Monday, Jun. 19, 1978
Solzhenitsyn: Decline of the West
The day after Carter's speech at Annapolis, exiled Russian Novelist Alexander Solzhenitsyn delivered his first major speech in three years. It was an extraordinary jeremiad, and its main target was not the Soviet system, whose evils he has vividly chronicled, but the West, where he has made his new home. At Harvard University's commencement, the 59-year-old Nobel laureate received a standing ovation as he was made an honorary Doctor of Letters. Then, like an Old Testament prophet, he denounced in an hourlong address such evils of modern American society as civic cowardice, immoral legalism, a licentious press, capitulation in Asia, and godless humanism. Excerpts from the speech:
A decline in courage may be the most striking feature which an outside observer notices in the West in our days. The Western world has lost its civil courage, both as a whole and separately, in each country, each government, each political party, and of course in the United Nations. Should one point out that from ancient times decline in courage has been considered the beginning of the end?
I have spent all my life under a Communist regime, and I will tell you that a society without any objective legal scale is a terrible one indeed. But a society with no other scale but the legal one is not quite worthy of man either. The letter of the law is too cold and formal to have a beneficial influence on society.
Whenever the tissue of life is woven of legalistic relations, there is an atmosphere of moral mediocrity, paralyzing man's noblest impulses.
Should someone ask me whether I would indicate the West such as it is today as a model to my country, frankly I would have to answer negatively.
Through intense suffering our country [Russia] has now achieved a spiritual development of such intensity that the Western system in its present state of spiritual exhaustion does not look attractive. After the suffering of decades of violence and oppression, the human soul longs for things higher, warmer and purer than those offered by today's mass living habits, introduced by the revolting invasion of publicity, by TV stupor and by intolerable music.
Hastiness and superficiality are the psychic disease of the 20th century.
More than anywhere else, this disease is reflected in the press. In-depth analysis of a problem is anathema to the press. There is a dangerous tendency to form a herd, shutting off successful development [of independent thought]. I have received letters in America from highly intelligent persons, maybe a teacher in a far-away small college, who could do much for the renewal and salvation of this country, but his country does not hear him because the media are not interested in him.

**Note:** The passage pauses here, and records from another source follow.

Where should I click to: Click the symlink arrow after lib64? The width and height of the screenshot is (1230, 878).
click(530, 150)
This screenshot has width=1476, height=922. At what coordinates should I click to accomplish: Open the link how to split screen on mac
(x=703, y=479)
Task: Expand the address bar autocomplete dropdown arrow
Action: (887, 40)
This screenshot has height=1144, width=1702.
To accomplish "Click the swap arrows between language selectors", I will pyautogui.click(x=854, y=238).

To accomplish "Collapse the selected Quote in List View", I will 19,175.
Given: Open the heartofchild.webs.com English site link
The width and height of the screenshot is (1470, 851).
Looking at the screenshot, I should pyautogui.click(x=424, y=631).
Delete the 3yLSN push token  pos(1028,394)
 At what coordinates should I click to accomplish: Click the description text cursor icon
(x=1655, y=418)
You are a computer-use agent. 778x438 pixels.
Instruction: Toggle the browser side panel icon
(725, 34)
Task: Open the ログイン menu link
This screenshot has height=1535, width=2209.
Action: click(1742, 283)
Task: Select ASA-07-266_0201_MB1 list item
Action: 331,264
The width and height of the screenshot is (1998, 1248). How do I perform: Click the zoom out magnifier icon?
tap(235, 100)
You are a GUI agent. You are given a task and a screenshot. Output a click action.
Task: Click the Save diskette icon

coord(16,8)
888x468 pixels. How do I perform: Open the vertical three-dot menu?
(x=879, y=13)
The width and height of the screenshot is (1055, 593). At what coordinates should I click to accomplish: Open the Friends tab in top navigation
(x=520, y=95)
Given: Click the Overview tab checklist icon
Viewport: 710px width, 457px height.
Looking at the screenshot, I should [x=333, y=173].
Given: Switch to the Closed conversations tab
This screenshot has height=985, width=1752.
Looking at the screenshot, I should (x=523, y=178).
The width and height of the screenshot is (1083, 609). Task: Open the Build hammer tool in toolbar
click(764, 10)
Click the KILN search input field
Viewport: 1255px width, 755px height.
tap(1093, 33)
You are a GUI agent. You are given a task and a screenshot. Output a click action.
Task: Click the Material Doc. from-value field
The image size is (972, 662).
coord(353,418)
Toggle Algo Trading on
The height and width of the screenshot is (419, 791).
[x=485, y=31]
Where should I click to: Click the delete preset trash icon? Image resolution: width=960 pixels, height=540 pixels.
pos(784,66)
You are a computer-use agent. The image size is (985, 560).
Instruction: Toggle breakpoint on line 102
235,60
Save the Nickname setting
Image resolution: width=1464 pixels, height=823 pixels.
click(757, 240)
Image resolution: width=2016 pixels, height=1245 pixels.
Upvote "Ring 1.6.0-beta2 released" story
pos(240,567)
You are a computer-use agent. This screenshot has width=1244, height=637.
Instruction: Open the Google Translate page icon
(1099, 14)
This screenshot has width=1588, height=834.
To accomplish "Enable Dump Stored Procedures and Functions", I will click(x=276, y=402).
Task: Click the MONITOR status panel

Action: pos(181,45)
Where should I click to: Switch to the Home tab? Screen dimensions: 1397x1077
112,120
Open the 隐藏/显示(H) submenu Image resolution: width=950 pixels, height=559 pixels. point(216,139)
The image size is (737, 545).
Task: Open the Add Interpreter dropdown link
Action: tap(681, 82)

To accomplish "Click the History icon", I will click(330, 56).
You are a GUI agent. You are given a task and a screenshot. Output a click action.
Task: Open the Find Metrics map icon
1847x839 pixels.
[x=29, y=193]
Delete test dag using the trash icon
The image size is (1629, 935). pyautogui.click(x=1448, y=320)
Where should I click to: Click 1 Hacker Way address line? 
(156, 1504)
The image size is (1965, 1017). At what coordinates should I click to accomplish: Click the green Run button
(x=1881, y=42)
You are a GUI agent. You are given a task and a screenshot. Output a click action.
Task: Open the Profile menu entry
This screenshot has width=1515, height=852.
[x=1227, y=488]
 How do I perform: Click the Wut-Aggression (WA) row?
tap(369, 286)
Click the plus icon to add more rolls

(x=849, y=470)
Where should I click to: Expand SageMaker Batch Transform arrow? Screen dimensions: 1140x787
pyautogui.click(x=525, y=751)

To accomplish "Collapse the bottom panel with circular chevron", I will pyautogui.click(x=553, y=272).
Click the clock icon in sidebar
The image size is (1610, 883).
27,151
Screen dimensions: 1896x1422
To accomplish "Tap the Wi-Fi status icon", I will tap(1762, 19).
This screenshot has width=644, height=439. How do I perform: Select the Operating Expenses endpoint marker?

How did the West decline from its triumphal march to its present sickness? The mistake must be at the root, at the very basis of human thinking in the past centuries. [An erroneous world view] became the basis for government and social science, and could be defined as rationalistic humanism or humanistic autonomy: the proclaimed and enforced autonomy of man from any higher force above him. It based modern Western civilization on the dangerous need to worship man and his material needs. However, in early democracies, as in American democracy at the time of its birth, all individual human rights were granted because man is God's creature. That is, freedom was given to the individual conditionally, in the assumption of his constant religious responsibility. Subsequently, however, all such limitations were discarded everywhere in the West: a total liberation occurred from the moral heritage of Christian centuries with their great reserves of mercy and sacrifice. The West ended up by truly enforcing human rights, sometimes even excessively, but man's sense of responsibility to God and society grew dimmer and dimmer.